EDITOR’S NOTE: This essay from Tom Ascol is published in conjunction with essays from Bart Barber and Robin Hadaway. Ascol, Barber and Hadaway are the three known candidates to be nominated for SBC president at the 2022 SBC Annual Meeting in Anaheim, California.

By the time you read this, we will be less than two weeks away from the Southern Baptist Convention’s annual meeting in Anaheim, Calif. It’s a joyful and weighty duty that we have, as Baptists, to gather together every year. Most messengers do so at great personal expense. We all do it to collectively exercise oversight over the largest Protestant denomination in America.

But it’s important to remember that we aren’t just Protestants, we are Baptists. That means that the SBC as a whole, and every single entity and institution within it, should respect and promote our historic Baptist distinctives. If elected as the President of the SBC, I commit to you, the millions of faithful members in the pews, that I will work to ensure that the SBC stewards well the trust of Baptist churches. This means that every single dollar given to the Cooperative Program should be wisely used to advance our shared baptistic mission of spreading the Gospel of Jesus Christ, in the power of the Holy Spirit, and for the glory of God the Father.

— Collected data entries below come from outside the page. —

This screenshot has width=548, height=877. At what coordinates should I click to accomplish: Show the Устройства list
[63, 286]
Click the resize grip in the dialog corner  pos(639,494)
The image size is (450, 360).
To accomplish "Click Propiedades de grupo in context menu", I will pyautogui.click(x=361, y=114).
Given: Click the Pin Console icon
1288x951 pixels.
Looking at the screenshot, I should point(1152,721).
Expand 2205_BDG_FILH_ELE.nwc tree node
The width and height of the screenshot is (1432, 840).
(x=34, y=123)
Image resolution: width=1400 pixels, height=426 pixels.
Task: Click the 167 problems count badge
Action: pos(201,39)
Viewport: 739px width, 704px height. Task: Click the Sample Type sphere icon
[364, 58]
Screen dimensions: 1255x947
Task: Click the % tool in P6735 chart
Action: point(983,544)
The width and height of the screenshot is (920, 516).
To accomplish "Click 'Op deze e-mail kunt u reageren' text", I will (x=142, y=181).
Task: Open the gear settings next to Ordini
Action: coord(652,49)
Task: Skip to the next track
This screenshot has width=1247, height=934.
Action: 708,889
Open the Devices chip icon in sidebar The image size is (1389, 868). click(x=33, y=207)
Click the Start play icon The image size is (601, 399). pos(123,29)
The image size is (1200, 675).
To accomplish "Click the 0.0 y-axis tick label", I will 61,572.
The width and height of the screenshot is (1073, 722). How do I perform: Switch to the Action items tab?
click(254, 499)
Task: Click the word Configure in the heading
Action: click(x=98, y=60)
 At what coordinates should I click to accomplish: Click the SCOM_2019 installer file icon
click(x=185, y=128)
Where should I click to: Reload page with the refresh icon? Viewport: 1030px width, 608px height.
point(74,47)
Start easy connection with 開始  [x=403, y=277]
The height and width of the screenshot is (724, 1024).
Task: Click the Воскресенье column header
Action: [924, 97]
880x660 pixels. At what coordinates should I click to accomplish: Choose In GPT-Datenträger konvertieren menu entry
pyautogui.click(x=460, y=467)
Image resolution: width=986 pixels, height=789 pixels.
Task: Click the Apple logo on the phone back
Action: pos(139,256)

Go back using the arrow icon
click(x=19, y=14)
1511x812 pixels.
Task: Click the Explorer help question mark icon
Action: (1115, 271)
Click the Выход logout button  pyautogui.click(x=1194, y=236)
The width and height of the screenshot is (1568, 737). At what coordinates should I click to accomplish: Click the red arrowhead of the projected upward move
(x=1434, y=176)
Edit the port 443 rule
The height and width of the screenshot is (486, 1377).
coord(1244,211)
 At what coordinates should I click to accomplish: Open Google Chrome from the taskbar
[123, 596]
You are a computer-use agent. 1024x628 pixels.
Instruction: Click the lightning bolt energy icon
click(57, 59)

What is it, then, that makes us “distinctively Baptist”? No, it’s not fried chicken and football. While I can think of more, here are four key distinctives that the SBC needs to recover and refocus on in the years to come.

First, we believe in the inerrancy and sufficiency of Scripture

Without this belief, we not only cease to be Baptists—we cease to be orthodox Christians. And as Baptists, we don’t just believe it, we commit to live like it. We believe that God’s Word is the final authority for our faith and practice. We have a Book. That Book the Bible. The SBC needs to get back to the Book.

I’ve been increasingly concerned about the rise of the “theoretical inerrantists” within our midst the last several years. Unfortunately, many SBC leaders and pastors today affirm biblical inerrancy in theory but not in practice. That is, they will sign the Baptist Faith and Message 2000, the Abstract of Principles, or Chicago Statement on Inerrancy, without hesitation or mental reservation, and then will go right on thinking and living in ways that are contrary to the Word.

The spirit of the modern evangelical age is increasingly characterized by compromise on both inerrancy and sufficiency. Too many are satisfied by signatures on documents rather than by lives lived in humble submission and conformity to Scripture. We have seen this in institutional responses to blatant pulpit plagiarism, the creeping acceptance of egalitarianism into our churches, and how many voices are telling us that God’s Word does not have sufficient answers to deal with the pressing issues of the day.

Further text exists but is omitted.